Table 6. Ranked relative importance of variables associated with evenness of herbaceous and woody understory showing model estimates of slope and variance.
Evenness of herbaceous perennials | ||||||||
2012 | 2013 | |||||||
Explanatory variable | Σw i | Model-average estimate | Unconditional SE | Explanatory variable | Σw i | Model-average estimate | Unconditional SE | |
Light | 0.07 | -0.027 | 0.014 | Tree mortality | 0.99 | 0.070 | 0.015 | |
Nutrients | 0.01 | 0.009 | 0.014 | Soil moisture | 0.01 | -0.003 | 0.016 | |
Tree mortality | 0.01 | 0.003 | 0.014 | Nutrients | 0.01 | 0.009 | 0.016 | |
Soil moisture | 0.01 | 0.003 | 0.014 | Light | 0.01 | -0.041 | 0.016 | |
Evenness of woody perennials | ||||||||
2012 | 2013 | |||||||
Explanatory variable | Σw i | Model-average estimate | Unconditional SE | Explanatory variable | Σw i | Model-average estimate | Unconditional SE | |
Tree mortality | 0.02 | -0.014 | 0.021 | Tree mortality | 0.21 | 0.007 | 0.014 | |
Soil moisture | 0.02 | -0.012 | 0.021 | Soil moisture | 0.03 | 0.021 | 0.015 | |
Nutrients | 0.02 | 0.002 | 0.021 | Nutrients | 0.01 | 0.004 | 0.014 | |
Light | 0.02 | -0.005 | 0.021 | Light | 0.01 | -0.013 | 0.014 |
The most likely explanatory variables are shown in bold (based on model-average estimate being different from zero when the confidence interval excludes zero).
Discussion
Within four years following beetle outbreak, productivity of understory plant communities increased along a gradient of beetle-induced tree mortality. Richness and evenness of herbaceous species also increased along the gradient of tree mortality while woody species richness and evenness did not. Our results reveal the complex drivers of understory diversity and productivity in which the magnitude of these shifts depended on the severity of beetle attack.
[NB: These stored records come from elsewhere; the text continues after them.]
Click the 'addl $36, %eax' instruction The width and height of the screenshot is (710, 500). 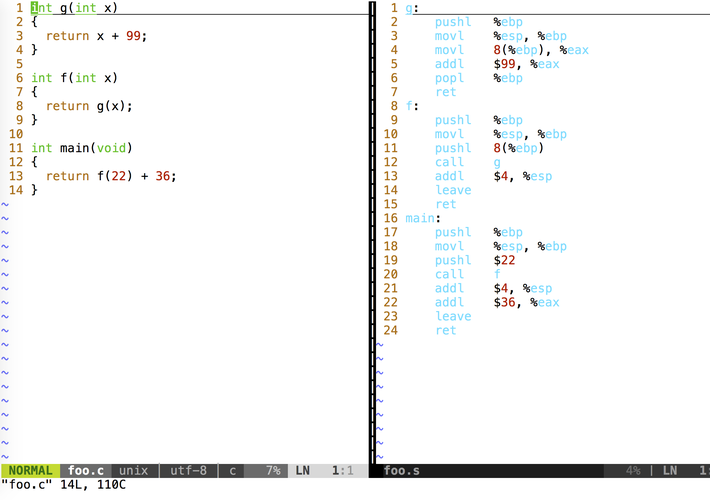[496, 302]
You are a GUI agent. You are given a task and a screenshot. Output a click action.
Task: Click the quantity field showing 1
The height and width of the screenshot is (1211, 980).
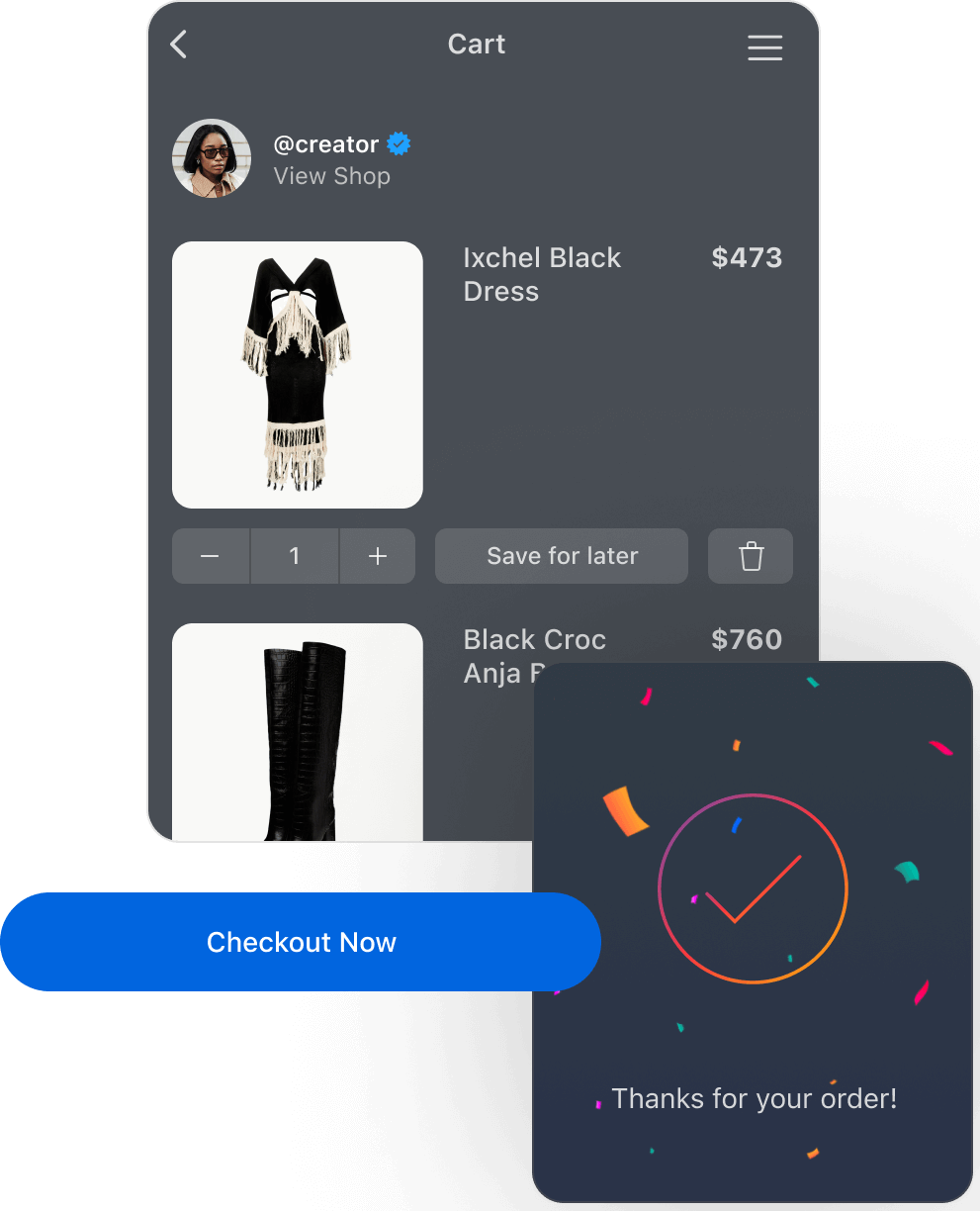pyautogui.click(x=295, y=556)
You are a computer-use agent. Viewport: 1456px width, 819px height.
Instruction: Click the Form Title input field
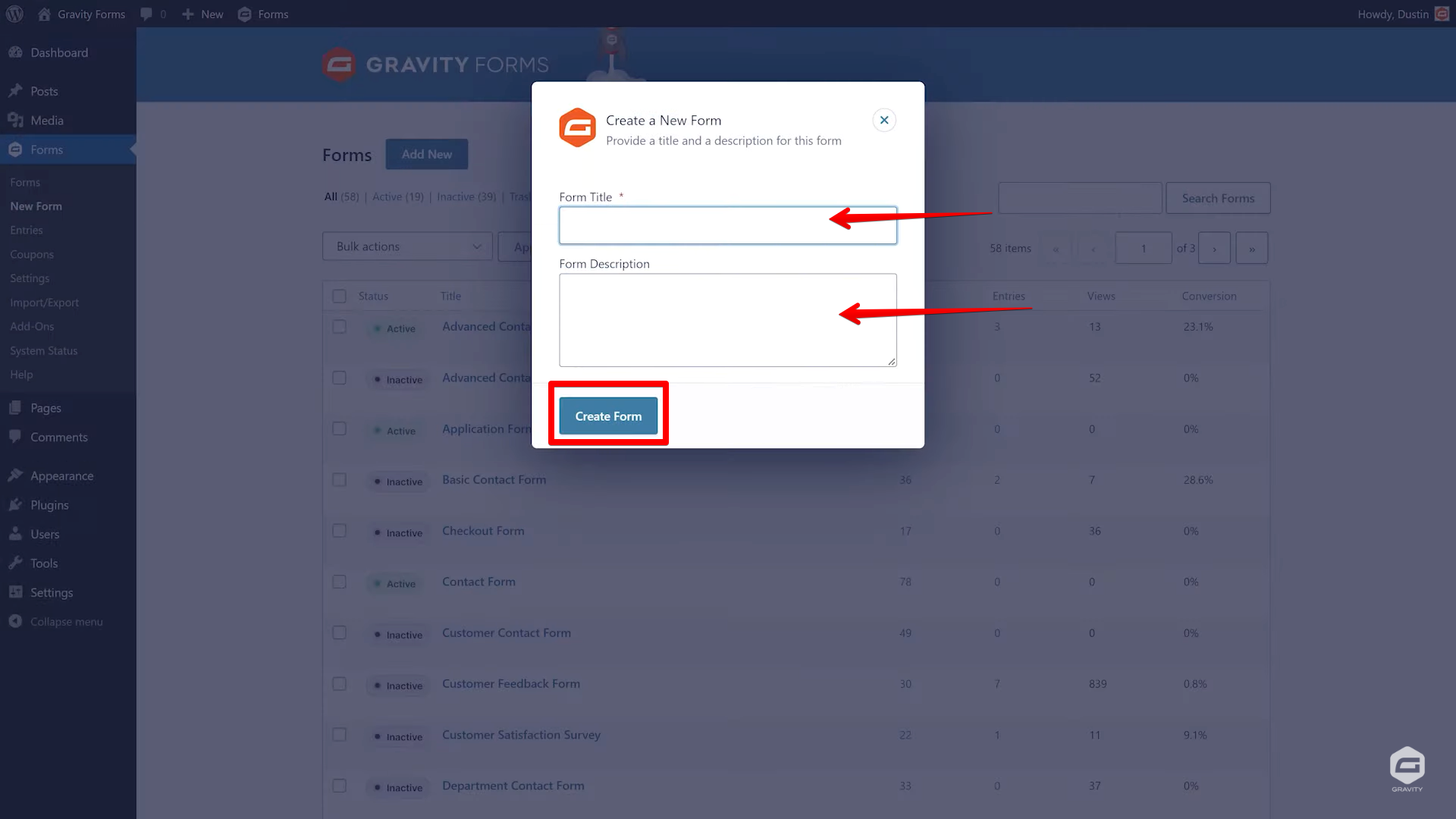[x=727, y=225]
Insect induced tree mortality is a dynamic process in which site conditions change as a function of tree death and time since infestation. The response of soils, for example, is not static with soil moisture and nutrient concentrations shifting over time [37]. Further, inter-annual changes in precipitation and temperature will have an effect on understory plants. In our study, understory diversity and productivity were also contingent upon current year microclimatic conditions. Below we discuss the relative importance of these findings.
Effects of Tree Mortality and Resource Availability on Understory Plant Communities
In our study, understory species responded to immediate changes in increased soil moisture and soil nutrients with D. ponderosae-induced tree mortality; aboveground biomass nearly doubled across the attack gradient, while the diversity of herbaceous species increased with the rapid availability of soil nutrients and nearly doubled in the following year as soil moisture levels rose. Previous studies testing the effects of D. ponderosae-induced tree mortality on understory diversity and productivity have shown similar results. For instance, Kovacic et al. (1985) reported that understory biomass increased by 50% five years following attack by D. ponderosae in ponderosa pine (Pinus ponderosa) stands in eastern Colorado. Herbaceous species richness increased in attacked stands while increases in soil moisture increased plant biomass production. Likewise, Stone and Wolfe (1996) examined the response of understory vegetation to increased D. ponderosae-induced tree mortality in lodgepole pine stands of northern Utah. They found that understory diversity peaked at the highest levels of tree mortality, while understory biomass increased (>100 g m-2) exponentially in stands ranging from 14 to 95% tree mortality. However, another study of D. ponderosae-induced tree mortality in Colorado found no difference in understory vegetative cover during the first three years of post outbreak [38].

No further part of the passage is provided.